WORK ORDER
Can you continue the excerpt on the town's history, picking up after its final sentence?

EXCERPT

In the 6th-9th centuries this area has been inhabited by the Baltic tribe of Yotvingians. The first mention of the settlement comes from 1253 when it was recorded as "Weyze", which was most likely taken from the name of a nearby lake, which in turn was derived from the Lithuanian word vėžys, or crawfish. In the 14th century there was an inn next to the road from Vilkaviškis to Sejny. According to legend, in 1409 Grand Duke of Lithuania and King of Poland Władysław Jagiełło hunted aurochs here and hence called the place Stumbrinė.

In 1570 the place was granted town status, in 1606 it had 4 streets: Stara, Wierzbołowska, Siemiańska i Sejweńska. Around 1800 the town was granted the coat of arms and right to build the town hall.

During the German occupation (World War II), the Germans arrested the local Polish parish priest Stanisław Maciątek in early November 1939 and imprisoned him in nearby Suwałki until November 11, 1939. He was arrested again in April 1940 in Mikaszówka and deported to the Soldau and Sachsenhausen concentration camps, where he died of exhaustion in June 1940 (see Nazi crimes against the Polish nation). The Germans also seized the local rectory and converted it into a customs office.

DATA SUPPLIED
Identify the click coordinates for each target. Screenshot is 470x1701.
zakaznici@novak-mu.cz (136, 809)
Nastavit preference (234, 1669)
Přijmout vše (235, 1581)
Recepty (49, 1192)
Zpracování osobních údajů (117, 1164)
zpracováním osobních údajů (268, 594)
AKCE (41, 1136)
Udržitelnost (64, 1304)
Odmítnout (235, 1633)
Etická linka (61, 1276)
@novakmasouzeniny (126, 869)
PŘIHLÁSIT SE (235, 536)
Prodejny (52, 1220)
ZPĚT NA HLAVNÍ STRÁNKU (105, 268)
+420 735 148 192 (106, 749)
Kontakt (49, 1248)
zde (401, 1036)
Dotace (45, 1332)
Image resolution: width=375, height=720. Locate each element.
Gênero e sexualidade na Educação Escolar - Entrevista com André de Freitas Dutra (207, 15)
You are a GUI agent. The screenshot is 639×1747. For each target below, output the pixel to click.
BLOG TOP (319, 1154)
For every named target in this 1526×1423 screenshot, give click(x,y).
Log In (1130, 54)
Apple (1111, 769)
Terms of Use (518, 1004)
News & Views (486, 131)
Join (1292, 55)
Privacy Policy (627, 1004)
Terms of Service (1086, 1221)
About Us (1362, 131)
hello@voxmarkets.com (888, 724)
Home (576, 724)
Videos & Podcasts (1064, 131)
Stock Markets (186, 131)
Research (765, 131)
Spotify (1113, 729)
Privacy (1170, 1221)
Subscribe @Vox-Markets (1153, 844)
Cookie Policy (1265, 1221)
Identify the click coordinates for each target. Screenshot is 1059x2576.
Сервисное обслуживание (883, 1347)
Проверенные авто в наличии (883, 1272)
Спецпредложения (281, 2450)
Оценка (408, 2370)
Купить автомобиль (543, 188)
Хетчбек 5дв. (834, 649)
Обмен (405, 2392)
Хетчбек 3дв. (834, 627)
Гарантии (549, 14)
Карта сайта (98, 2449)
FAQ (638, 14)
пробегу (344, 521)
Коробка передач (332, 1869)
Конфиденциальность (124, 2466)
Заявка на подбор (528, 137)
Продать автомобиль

OUTPUT FOR THIS TASK
After German occupation ended, the village was restored to Poland, although with a Soviet-installed communist regime, which stayed in power until the Fall of Communism in the 1980s. The Polish anti-communist resistance was active in Wiżajny, and in 1945 it raided a local communist police station.

In 1947–1961, the local parish priest was Kazimierz Równy, former prisoner of the Soldau, Sachsenhausen and Dachau concentration camps.